Minimally Invasive Surgery / endoscopic and laparoscopic surgery

Minimally Invasive Surgery / endoscopic and laparoscopic surgery

Minimally Invasive Surgery - Any OPERATION in which the surgeon uses an endoscope and specialized instruments to enter the body through small incisions, called ports. An endoscope is a lighted, flexible tube with a tiny camera at the tip that sends visual images of the operative site to a monitor similar to a television screen. The endoscope is specialized for the procedure, such as a laparoscope for operations within the abdominal cavity.
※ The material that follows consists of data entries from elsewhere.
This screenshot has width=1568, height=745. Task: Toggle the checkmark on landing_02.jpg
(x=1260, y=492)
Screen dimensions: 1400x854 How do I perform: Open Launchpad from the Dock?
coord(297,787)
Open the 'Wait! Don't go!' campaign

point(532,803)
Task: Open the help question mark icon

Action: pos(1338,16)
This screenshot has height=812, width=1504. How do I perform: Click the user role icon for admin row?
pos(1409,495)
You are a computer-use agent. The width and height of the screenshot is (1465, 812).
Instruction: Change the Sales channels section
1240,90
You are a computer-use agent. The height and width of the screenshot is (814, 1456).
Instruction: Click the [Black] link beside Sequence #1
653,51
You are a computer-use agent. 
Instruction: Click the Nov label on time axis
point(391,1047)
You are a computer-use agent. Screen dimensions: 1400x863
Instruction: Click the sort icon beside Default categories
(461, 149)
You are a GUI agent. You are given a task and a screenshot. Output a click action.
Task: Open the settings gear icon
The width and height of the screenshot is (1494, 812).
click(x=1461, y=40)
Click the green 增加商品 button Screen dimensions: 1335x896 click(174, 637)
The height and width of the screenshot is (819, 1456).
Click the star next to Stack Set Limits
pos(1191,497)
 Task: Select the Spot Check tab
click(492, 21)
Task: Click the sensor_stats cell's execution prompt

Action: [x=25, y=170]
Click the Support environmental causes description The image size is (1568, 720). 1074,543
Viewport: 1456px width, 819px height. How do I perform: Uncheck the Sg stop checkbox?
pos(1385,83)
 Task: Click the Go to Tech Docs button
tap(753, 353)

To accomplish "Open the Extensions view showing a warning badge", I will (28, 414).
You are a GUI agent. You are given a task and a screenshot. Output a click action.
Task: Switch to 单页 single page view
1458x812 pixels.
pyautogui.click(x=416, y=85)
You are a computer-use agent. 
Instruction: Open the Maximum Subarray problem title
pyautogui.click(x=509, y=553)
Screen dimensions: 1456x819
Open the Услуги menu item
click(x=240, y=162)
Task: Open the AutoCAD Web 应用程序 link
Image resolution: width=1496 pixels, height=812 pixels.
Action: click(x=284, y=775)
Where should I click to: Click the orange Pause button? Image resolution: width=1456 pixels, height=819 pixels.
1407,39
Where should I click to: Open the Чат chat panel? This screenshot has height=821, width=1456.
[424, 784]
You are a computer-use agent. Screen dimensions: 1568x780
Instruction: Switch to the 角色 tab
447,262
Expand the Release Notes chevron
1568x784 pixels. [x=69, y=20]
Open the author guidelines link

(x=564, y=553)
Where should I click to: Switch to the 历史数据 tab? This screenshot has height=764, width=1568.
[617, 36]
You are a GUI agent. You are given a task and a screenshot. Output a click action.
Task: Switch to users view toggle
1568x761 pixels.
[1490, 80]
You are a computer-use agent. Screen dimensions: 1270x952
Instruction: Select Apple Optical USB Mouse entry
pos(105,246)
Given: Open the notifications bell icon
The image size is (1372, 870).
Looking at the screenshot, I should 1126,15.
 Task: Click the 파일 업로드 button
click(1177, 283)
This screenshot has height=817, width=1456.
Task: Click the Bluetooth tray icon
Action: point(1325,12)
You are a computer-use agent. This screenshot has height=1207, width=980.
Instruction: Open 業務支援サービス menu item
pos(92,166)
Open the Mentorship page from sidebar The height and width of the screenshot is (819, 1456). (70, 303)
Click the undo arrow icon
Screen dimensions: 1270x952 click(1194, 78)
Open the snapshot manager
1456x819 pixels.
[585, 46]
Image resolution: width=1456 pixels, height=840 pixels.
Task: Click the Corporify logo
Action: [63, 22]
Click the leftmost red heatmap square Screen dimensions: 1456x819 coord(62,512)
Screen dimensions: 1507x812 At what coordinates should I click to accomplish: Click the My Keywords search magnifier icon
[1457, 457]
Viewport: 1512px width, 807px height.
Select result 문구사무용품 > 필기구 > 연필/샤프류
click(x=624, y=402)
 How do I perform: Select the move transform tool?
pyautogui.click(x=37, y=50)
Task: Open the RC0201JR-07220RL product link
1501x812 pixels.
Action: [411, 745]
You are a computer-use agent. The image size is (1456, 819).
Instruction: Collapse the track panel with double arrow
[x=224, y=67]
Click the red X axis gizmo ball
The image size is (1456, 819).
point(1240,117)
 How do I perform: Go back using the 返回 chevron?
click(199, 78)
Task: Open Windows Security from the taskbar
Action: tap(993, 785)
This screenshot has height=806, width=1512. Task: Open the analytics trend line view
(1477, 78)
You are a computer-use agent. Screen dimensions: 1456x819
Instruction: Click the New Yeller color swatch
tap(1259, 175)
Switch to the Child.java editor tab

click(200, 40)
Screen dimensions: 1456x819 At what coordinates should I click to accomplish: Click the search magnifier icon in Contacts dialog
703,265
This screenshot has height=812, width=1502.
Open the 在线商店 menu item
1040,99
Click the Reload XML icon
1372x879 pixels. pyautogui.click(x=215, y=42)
The surgeon watches the images on the screen rather than seeing the operative site directly. Minimally invasive surgery is in contrast to OPEN SURGERY, in which the surgeon makes an incision large enough to allow direct access to the operative site. Surgeons must receive specific training in the minimally invasive procedures they perform, which require special equipment and instruments. Surgeons sometimes combine minimally invasive procedures with LASER SURGERY, assisted open surgery, or other operative techniques.

Recovery time is typically faster and less painful than with open surgery as there is less intrusion into the body. Many minimally invasive surgery operations are ambulatory surgeries that do not require an overnight stay in the hospital. As is the case with any surgery, minimally invasive procedures carry some risk for ANESTHESIA complications, bleeding, and INFECTION.